January 30, 201511 yr What alex is trying to say is that with a repair rate > 0 the goal would be easier to achieve.
February 12, 201511 yr I don't see why unRAID can't do this. I have an ancient version of FreeNAS running on an old HP Microserver at work, and it's over 4 years old. Last uptime was 370 days, and that was only defeated by the UPS dying.
February 12, 201511 yr Author Any one person, myself included, can anecdotally observe amazingly high reliability. But as a matter of practice, to design a system that is statistically likely to have an expected reliability of 99.999% reliability is very difficult as the study shows as does practical experience just reading this forum or knowing "the biz". UnRaid is no where even close to achieving such a thing in so much as it would be legally and morally suspect for them to claim it. But that is OK because they aren't claiming it and we aren't using it in the hopes that it does it anyway. If you NEED that level of reliability then you will need to pay for it, and it will be worth it, because at that point down time is measured in $Millions lost per unit time if not more and you're not taking the risk on a system with a single, non-hot-swappable parity drive.
February 12, 201511 yr High reliability systems are more focused on uptime than specifically on data loss. No matter how many failures a system can tolerate, there still needs to be a solid backup strategy to avoid loss of data. Clearly data integrity is also important ... but data can be restored from backups; but you can't transact business if the system is down [whether the business is banking, stock market trading, a managing a critical medical procedure, or managing a key strategic asset].

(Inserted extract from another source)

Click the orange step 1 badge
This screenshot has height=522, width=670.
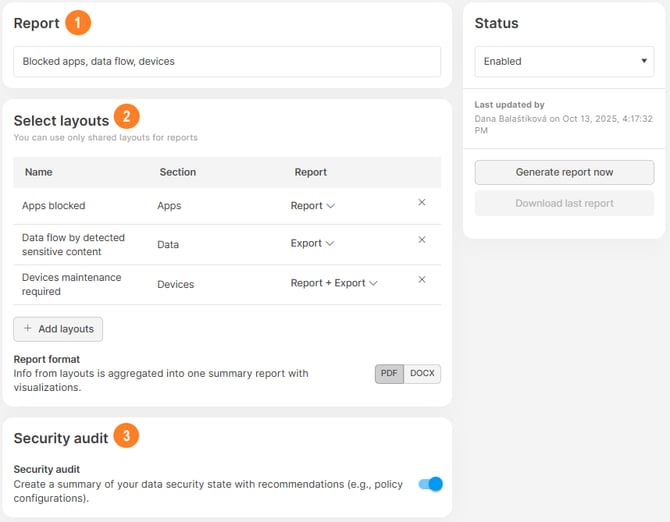[78, 23]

February 17, 201511 yr Systems with 99,999% uptime regarding dataloss with 0 maintenance have existed a long time. Books and cave paintings. Songs and anekdotes have shown to have some dataloss, but distribution were fast and cheap Anyway, as far as I understand Unraid do not protect against dataloss, it protects against fileloss. /René
Archived
This topic is now archived and is closed to further replies.